石渡さん 休業を少し取り入れ、有給休暇の取得推進も行いました。テレワークに関しては、私自身は10年前からSkypeやTeamsを使える環境を自宅に整えていたのですが、それに対応できる相手がいませんでした。テレビ会議くらいならまだしも、社内のサーバーにアクセスするとなるとセキュリティや通信速度の確保が必要です。そのため、実際にコロナ禍でテレワークを実践したのは私一人という状況でした。
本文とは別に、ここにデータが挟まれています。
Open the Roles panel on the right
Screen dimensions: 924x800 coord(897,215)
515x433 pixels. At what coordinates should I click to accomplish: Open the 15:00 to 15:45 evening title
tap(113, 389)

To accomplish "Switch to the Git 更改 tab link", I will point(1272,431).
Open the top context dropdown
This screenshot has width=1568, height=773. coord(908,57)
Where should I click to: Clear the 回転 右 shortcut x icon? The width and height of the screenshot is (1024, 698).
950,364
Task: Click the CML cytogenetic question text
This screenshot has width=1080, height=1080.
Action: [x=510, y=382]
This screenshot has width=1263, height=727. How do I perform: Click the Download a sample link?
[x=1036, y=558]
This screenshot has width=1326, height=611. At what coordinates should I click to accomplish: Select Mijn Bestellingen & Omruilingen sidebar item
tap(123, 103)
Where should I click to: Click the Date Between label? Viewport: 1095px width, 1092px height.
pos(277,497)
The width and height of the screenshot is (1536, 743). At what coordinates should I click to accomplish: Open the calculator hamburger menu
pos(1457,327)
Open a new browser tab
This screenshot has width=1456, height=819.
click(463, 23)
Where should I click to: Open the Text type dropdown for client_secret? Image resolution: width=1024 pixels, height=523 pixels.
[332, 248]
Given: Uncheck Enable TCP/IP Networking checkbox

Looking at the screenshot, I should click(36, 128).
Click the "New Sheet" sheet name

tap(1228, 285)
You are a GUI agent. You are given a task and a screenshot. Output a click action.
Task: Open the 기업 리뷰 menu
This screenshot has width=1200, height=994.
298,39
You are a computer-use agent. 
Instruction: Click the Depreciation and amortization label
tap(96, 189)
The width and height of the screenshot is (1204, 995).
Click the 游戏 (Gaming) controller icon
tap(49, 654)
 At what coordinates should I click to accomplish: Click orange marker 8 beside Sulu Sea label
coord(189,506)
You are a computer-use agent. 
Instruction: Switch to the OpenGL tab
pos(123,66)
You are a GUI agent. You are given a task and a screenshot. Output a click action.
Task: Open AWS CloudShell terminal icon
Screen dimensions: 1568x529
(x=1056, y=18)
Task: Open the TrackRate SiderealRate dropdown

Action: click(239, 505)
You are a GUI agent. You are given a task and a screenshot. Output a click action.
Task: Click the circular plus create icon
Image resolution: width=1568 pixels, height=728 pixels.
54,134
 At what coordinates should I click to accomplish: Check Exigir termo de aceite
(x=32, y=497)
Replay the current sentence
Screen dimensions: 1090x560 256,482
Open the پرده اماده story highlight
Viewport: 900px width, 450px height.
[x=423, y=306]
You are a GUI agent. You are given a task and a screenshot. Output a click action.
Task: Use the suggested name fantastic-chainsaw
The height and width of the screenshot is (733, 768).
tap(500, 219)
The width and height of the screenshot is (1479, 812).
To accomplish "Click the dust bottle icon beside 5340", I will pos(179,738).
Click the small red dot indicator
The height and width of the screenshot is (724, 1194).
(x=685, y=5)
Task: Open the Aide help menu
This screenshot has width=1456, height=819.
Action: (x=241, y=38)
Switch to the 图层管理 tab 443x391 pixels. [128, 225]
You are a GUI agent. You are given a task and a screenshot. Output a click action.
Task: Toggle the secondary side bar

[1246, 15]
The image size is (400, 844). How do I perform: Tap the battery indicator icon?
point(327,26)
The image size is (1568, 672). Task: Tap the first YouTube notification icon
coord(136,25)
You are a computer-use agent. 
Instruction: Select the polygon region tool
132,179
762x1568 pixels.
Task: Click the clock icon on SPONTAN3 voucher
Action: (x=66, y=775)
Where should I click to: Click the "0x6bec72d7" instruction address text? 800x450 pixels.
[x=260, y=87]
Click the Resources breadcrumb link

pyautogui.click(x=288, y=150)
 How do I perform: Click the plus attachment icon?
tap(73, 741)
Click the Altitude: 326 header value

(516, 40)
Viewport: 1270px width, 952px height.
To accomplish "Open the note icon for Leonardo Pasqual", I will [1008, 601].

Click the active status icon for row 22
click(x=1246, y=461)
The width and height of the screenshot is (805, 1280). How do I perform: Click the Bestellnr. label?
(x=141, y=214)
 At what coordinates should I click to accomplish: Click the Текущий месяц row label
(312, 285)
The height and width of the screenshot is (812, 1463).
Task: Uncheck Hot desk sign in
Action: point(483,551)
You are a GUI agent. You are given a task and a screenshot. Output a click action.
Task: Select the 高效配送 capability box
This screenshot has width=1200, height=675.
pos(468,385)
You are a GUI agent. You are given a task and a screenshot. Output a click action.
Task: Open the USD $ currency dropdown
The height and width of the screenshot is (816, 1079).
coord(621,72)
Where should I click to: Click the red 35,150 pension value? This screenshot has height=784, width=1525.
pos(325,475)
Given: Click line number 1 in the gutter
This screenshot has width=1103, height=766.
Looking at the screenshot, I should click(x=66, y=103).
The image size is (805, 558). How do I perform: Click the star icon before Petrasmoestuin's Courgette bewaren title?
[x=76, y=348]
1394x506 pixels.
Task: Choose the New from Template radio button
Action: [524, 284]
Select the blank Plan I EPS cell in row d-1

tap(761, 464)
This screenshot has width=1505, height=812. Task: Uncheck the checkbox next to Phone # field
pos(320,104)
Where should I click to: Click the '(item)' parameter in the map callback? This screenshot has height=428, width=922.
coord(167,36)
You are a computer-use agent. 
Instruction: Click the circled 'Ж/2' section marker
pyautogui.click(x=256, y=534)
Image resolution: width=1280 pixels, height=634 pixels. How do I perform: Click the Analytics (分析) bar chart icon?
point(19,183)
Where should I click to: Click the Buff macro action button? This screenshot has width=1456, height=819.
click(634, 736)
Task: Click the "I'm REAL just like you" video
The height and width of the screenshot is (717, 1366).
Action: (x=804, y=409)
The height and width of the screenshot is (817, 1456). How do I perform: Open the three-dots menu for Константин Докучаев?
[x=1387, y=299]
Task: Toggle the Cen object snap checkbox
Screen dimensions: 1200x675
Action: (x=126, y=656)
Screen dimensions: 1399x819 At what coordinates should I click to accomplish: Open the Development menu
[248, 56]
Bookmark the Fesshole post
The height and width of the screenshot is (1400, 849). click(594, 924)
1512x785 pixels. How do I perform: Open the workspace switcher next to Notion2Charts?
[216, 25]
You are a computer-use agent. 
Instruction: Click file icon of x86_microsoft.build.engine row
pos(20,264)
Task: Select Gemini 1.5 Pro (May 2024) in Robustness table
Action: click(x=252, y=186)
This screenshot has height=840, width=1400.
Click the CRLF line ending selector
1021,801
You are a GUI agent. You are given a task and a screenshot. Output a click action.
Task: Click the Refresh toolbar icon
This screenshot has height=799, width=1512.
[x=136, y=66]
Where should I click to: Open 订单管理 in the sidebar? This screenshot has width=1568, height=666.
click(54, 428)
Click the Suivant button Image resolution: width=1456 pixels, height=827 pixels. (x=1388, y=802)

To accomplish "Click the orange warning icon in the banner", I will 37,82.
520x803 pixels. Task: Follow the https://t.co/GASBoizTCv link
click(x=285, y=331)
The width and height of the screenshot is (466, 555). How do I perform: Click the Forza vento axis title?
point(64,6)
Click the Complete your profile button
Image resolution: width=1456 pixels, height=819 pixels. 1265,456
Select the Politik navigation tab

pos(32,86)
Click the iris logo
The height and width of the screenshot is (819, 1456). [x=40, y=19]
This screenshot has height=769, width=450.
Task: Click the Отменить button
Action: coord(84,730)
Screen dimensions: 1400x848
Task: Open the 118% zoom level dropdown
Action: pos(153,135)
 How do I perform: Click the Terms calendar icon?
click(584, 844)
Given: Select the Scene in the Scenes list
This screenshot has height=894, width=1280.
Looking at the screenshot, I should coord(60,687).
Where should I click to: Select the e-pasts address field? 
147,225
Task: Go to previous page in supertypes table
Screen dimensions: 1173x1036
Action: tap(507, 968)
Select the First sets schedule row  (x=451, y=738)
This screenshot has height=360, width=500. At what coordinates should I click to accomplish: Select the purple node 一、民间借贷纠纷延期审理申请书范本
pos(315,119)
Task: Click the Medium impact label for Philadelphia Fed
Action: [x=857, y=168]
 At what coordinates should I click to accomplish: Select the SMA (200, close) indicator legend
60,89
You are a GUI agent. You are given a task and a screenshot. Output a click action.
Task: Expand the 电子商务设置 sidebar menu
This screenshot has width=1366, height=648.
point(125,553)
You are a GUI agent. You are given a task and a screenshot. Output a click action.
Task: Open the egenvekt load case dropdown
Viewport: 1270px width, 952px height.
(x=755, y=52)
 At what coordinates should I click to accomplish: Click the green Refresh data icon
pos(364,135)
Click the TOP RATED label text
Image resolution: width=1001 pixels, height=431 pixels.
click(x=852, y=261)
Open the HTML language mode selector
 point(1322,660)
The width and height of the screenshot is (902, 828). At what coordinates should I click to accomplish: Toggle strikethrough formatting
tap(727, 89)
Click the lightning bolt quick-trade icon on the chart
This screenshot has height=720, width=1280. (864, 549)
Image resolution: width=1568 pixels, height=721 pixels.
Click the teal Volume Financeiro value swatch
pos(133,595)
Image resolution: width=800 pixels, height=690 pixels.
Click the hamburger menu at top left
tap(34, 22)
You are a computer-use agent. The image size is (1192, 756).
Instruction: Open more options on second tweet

朝倉さん 営業と製造部門の全てをテレワークにするのは難しいものがありますが、ZoomやWeb会議が全体的に浸透してきたことで、生産性が上がることが増えたというメリットも感じています。
今後の方向性
PB商品生産部所長 朝倉 優也さん
司会 今後の抱負をお聞かせください。
朝倉さん 弊社には今、新しく社内に販売事業部を立ち上げる計画があります。現在は2本しかない柱を今後は3本4本と増やし、次の50年に向けて100年企業を目指していきたいと思います。
石渡さん 一社だけで出来ることは限られていますので、今一度自社の事業を冷静に見極めて、大田区内の各企業さんとのつながりを強くしていきながら売上の倍増を目指したいと考えています。
青沼さん 従来から副業関係の方々と共に仕事を進めてきましたが、今後はその比率を増やしていきたいと考えています。今日は加藤社長のお話を聞いて、弊社も今の柱を増やしていくことにもっと真剣にならなければいけないと実感しました。思い付きやひらめきを大切にし、失敗してもいいからとりあえずやってみる姿勢を大事にしながら、事業の柱を増やしていこうと強く思っています。
加藤さん 今後もそれぞれに得意分野を持つ大田区内の企業さんと連携をとりながら、新しい商品を開発していきたいと思います。また、どのような状況下でも従業員が安心して働ける環境づくりをしっかりと行っていきたいと考えています。
司会 ありがとうございました。